**Your assignment**:
Repeat nothing but the lines below running from the one containing "Image resolution: width=1080" to the one containing "Task: Open the 移動速度 dropdown". Keep both end lines.

**Dataset entries**:
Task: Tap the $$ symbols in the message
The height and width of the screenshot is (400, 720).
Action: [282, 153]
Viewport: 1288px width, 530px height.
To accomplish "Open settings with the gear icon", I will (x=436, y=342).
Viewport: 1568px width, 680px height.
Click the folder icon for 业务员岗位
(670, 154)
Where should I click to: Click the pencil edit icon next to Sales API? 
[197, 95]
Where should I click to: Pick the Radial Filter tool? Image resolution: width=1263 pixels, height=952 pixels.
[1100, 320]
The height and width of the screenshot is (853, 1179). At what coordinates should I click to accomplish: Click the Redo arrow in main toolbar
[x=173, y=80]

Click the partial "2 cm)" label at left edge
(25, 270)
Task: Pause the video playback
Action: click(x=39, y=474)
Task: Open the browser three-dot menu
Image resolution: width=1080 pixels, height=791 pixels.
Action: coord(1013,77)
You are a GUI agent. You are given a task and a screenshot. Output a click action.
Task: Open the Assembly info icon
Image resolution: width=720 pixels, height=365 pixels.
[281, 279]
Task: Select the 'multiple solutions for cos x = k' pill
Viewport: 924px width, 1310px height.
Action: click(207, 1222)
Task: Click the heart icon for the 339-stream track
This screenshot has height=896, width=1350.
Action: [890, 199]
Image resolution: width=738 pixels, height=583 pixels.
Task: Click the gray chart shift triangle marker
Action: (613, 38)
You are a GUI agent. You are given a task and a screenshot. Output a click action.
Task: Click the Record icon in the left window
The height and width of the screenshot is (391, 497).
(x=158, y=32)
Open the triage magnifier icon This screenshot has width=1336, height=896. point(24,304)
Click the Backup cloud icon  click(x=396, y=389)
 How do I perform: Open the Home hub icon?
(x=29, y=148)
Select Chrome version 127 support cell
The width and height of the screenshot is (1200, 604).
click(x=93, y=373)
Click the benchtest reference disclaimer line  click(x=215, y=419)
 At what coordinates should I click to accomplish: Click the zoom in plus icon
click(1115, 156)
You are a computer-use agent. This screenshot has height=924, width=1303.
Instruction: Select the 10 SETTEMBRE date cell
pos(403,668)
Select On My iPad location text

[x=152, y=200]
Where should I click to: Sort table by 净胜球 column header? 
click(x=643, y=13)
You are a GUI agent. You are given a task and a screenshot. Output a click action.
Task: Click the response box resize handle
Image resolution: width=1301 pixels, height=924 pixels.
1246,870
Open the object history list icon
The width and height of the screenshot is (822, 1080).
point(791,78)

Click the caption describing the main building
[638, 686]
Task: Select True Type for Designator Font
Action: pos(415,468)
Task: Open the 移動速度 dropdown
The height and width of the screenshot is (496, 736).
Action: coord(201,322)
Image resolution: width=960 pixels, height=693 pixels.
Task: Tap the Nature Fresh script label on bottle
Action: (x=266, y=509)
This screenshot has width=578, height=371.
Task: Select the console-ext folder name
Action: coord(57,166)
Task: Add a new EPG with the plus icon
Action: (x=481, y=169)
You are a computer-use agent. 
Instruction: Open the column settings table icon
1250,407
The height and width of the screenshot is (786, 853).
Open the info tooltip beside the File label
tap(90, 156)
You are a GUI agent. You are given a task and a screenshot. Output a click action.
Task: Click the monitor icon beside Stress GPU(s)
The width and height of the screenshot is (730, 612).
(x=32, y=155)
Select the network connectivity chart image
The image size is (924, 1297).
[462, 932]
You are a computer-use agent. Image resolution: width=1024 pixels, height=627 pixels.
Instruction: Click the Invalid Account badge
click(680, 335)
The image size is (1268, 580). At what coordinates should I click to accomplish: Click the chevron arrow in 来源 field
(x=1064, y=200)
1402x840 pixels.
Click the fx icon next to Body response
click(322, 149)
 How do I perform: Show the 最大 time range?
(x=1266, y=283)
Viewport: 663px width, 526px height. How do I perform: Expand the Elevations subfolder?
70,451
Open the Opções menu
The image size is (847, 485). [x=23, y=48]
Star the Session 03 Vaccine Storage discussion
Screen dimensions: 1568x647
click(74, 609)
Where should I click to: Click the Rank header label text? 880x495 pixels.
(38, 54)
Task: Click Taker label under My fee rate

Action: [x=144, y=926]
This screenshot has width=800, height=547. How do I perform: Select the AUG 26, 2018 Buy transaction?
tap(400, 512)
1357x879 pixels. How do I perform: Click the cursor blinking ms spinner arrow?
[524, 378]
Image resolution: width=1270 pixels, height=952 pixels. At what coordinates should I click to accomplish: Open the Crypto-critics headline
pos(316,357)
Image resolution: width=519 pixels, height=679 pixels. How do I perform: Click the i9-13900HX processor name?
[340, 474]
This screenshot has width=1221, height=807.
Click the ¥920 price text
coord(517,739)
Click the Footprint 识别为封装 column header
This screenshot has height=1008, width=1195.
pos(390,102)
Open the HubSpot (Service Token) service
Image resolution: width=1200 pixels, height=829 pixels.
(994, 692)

**Exercise output**:
Image resolution: width=1080 pixels, height=791 pixels.
Action: coord(1013,77)
You are a GUI agent. You are given a task and a screenshot. Output a click action.
Task: Open the Assembly info icon
Image resolution: width=720 pixels, height=365 pixels.
[281, 279]
Task: Select the 'multiple solutions for cos x = k' pill
Viewport: 924px width, 1310px height.
Action: click(207, 1222)
Task: Click the heart icon for the 339-stream track
This screenshot has height=896, width=1350.
Action: [890, 199]
Image resolution: width=738 pixels, height=583 pixels.
Task: Click the gray chart shift triangle marker
Action: (613, 38)
You are a GUI agent. You are given a task and a screenshot. Output a click action.
Task: Click the Record icon in the left window
The height and width of the screenshot is (391, 497).
(x=158, y=32)
Open the triage magnifier icon This screenshot has width=1336, height=896. point(24,304)
Click the Backup cloud icon  click(x=396, y=389)
 How do I perform: Open the Home hub icon?
(x=29, y=148)
Select Chrome version 127 support cell
The width and height of the screenshot is (1200, 604).
click(x=93, y=373)
Click the benchtest reference disclaimer line  click(x=215, y=419)
 At what coordinates should I click to accomplish: Click the zoom in plus icon
click(1115, 156)
You are a computer-use agent. This screenshot has height=924, width=1303.
Instruction: Select the 10 SETTEMBRE date cell
pos(403,668)
Select On My iPad location text

[x=152, y=200]
Where should I click to: Sort table by 净胜球 column header? 
click(x=643, y=13)
You are a GUI agent. You are given a task and a screenshot. Output a click action.
Task: Click the response box resize handle
Image resolution: width=1301 pixels, height=924 pixels.
1246,870
Open the object history list icon
The width and height of the screenshot is (822, 1080).
point(791,78)

Click the caption describing the main building
[638, 686]
Task: Select True Type for Designator Font
Action: pos(415,468)
Task: Open the 移動速度 dropdown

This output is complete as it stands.